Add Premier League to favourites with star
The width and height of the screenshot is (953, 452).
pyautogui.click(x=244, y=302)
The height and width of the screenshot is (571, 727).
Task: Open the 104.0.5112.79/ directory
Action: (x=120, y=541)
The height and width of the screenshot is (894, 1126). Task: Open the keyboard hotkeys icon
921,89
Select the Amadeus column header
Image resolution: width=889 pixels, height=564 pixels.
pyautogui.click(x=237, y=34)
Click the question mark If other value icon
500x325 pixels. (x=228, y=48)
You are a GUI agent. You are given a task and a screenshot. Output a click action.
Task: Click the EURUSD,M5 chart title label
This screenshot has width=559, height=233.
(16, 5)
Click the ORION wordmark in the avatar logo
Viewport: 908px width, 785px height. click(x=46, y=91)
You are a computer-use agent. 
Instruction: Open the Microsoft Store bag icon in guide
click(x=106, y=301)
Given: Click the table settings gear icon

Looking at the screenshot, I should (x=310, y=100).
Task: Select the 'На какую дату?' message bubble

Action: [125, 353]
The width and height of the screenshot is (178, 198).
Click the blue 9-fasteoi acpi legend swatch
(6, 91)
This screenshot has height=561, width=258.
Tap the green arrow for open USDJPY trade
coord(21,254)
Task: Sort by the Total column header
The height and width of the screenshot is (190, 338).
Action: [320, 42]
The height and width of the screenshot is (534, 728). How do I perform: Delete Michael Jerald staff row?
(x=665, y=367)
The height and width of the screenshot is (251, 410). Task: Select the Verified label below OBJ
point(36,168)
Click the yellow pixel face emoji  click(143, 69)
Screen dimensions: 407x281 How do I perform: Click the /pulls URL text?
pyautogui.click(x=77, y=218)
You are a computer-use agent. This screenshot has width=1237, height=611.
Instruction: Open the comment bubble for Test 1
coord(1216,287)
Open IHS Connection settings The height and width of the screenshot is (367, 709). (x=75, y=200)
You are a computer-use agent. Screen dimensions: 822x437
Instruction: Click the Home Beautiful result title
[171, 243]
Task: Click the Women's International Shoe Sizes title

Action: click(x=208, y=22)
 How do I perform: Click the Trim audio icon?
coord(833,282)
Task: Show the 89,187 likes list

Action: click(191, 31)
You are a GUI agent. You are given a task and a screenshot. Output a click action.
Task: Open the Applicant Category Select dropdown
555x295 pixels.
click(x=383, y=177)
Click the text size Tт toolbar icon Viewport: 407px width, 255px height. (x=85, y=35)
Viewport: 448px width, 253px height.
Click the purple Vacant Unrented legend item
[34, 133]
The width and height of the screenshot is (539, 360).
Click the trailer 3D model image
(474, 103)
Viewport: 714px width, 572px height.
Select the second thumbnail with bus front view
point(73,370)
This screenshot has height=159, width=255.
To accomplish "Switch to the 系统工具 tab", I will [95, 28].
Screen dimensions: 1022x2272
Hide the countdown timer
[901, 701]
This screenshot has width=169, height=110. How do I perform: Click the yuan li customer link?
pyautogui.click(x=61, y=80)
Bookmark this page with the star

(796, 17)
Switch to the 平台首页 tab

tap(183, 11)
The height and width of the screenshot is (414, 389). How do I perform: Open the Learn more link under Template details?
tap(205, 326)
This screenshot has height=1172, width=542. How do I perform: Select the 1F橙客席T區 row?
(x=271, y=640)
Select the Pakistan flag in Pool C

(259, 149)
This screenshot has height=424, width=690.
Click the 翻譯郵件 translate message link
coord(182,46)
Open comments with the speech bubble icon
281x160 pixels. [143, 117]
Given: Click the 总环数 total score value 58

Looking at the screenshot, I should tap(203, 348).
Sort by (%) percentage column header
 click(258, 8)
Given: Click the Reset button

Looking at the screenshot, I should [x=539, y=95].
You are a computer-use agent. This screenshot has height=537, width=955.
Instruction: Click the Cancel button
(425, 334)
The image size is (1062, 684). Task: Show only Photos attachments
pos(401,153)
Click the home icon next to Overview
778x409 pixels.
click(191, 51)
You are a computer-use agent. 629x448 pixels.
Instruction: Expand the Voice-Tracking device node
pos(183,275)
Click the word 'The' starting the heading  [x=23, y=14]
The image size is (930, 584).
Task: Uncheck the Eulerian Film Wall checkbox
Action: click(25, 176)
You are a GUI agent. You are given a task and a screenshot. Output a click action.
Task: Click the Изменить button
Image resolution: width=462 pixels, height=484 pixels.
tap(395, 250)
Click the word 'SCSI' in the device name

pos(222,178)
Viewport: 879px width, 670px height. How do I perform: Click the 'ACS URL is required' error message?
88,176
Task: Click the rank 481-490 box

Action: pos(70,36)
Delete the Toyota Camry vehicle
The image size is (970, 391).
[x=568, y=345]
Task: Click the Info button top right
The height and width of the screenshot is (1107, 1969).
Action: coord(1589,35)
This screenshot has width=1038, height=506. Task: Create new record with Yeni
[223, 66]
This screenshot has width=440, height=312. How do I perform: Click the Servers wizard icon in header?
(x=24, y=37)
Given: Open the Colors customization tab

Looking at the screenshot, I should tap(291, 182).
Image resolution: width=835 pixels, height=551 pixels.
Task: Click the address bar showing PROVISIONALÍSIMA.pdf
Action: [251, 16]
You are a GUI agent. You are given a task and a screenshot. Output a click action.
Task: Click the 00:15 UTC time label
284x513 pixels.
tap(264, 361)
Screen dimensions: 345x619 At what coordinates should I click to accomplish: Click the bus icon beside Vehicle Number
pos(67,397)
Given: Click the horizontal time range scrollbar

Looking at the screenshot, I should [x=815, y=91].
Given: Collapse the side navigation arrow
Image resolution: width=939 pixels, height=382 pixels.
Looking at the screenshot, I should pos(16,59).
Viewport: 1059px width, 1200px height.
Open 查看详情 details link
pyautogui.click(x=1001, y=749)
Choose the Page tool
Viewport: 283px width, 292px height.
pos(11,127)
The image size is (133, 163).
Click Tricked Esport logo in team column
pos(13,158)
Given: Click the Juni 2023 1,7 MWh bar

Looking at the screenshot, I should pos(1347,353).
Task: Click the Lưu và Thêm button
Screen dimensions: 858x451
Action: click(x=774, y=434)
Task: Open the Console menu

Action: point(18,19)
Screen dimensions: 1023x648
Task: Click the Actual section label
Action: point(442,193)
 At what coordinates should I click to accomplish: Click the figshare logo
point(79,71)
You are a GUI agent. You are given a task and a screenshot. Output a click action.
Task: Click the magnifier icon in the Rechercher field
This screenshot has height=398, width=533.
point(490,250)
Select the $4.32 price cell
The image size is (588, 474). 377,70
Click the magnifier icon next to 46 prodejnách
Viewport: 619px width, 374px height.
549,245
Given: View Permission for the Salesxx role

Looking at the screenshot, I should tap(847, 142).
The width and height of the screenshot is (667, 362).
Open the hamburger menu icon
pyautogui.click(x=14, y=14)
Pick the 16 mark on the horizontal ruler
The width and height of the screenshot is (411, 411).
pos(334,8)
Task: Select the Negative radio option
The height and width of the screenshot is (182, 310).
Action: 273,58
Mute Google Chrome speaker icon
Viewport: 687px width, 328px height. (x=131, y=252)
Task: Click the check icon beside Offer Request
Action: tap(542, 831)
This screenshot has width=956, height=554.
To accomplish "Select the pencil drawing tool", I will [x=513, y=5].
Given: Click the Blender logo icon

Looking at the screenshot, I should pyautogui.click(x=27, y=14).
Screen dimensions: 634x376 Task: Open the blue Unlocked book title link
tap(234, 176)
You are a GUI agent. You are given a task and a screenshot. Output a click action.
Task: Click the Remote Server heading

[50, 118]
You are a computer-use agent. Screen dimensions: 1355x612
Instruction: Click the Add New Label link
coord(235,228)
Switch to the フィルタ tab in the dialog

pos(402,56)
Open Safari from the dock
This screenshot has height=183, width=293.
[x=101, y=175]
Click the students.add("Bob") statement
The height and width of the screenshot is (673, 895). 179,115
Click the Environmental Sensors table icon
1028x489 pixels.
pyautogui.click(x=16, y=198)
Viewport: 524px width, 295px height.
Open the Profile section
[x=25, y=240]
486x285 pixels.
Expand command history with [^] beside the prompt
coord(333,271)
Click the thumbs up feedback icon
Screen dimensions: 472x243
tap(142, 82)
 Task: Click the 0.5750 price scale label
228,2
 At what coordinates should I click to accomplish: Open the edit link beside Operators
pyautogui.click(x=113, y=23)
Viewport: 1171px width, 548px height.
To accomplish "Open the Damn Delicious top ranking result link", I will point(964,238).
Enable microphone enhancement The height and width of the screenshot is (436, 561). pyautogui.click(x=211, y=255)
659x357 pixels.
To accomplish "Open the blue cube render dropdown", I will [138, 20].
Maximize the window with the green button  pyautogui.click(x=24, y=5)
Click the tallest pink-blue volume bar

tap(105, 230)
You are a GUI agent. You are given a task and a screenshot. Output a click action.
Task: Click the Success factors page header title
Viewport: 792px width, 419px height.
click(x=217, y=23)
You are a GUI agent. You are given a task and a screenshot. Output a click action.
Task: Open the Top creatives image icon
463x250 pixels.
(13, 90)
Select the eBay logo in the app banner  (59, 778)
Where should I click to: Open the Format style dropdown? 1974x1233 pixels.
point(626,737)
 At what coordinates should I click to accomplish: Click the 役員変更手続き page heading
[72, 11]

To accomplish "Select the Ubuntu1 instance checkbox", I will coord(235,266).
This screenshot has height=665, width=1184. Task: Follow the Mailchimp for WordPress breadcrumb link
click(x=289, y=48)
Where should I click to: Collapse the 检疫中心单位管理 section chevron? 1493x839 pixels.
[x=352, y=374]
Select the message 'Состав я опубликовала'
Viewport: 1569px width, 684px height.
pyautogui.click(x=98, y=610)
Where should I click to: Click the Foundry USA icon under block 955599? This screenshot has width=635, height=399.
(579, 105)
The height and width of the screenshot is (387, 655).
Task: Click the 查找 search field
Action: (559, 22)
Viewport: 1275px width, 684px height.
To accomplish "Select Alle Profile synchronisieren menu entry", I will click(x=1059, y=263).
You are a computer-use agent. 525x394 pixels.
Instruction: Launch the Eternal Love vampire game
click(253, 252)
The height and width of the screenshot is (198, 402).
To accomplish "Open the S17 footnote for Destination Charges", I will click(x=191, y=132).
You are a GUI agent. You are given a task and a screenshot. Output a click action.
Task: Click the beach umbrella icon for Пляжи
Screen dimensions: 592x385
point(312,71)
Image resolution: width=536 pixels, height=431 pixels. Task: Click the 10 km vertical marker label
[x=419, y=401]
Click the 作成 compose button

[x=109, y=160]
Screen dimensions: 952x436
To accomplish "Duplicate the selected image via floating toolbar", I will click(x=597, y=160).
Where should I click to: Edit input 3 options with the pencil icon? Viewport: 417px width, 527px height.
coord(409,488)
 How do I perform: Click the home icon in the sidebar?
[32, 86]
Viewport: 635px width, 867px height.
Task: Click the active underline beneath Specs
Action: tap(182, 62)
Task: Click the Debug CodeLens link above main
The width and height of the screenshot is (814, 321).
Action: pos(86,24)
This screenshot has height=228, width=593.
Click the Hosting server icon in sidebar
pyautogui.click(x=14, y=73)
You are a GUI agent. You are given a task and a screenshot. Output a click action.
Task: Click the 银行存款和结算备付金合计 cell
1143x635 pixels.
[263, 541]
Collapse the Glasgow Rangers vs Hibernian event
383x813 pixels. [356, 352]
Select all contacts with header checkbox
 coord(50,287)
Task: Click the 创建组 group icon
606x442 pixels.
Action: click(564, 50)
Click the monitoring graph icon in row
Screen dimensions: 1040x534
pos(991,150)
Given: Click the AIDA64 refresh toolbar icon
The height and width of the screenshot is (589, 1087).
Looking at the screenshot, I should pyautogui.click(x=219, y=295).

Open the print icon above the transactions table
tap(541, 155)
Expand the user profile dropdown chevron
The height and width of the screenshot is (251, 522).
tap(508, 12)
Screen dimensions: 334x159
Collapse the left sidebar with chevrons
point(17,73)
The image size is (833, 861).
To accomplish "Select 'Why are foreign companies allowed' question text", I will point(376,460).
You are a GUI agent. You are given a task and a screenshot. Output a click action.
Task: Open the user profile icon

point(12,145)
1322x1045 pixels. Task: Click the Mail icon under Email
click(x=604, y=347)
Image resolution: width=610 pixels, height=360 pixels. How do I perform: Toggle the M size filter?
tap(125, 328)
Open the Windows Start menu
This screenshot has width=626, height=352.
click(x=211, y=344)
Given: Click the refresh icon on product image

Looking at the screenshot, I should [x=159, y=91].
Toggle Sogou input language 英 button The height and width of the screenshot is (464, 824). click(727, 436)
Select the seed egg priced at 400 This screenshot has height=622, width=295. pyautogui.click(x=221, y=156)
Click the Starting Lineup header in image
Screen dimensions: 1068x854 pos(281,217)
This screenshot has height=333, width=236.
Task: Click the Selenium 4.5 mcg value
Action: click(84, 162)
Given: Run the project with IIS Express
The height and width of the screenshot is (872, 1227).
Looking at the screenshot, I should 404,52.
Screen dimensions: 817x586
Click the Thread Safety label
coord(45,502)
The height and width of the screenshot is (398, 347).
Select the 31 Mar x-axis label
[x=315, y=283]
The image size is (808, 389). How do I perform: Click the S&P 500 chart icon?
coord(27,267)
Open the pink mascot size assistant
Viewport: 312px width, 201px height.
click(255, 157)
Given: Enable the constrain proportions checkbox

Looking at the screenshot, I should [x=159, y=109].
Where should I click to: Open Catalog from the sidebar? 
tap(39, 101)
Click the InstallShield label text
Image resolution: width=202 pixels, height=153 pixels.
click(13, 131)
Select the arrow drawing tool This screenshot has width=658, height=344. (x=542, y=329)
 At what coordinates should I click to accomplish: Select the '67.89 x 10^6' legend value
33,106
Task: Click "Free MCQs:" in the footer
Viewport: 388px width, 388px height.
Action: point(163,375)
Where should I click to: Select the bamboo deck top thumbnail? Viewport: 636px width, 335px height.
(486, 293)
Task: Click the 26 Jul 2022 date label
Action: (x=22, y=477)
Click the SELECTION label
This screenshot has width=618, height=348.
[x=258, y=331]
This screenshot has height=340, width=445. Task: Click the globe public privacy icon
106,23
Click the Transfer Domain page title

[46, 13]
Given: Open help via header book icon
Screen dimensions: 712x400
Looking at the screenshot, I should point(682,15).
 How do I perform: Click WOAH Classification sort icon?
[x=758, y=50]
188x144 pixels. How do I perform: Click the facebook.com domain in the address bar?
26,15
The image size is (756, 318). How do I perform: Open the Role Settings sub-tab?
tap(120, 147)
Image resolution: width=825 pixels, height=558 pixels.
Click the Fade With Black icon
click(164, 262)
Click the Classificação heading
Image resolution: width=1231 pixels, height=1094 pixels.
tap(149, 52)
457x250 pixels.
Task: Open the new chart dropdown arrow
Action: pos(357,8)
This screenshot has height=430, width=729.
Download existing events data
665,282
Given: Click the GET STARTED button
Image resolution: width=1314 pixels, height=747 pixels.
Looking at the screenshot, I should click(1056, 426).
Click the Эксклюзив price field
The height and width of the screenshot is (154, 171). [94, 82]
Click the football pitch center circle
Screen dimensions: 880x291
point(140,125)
──────────────────────────────
• **WHAT THE TASK REQUIRES**: Within the data above, how many lines include the string "next"? Only the number is required.

• **TASK RESULT**: 2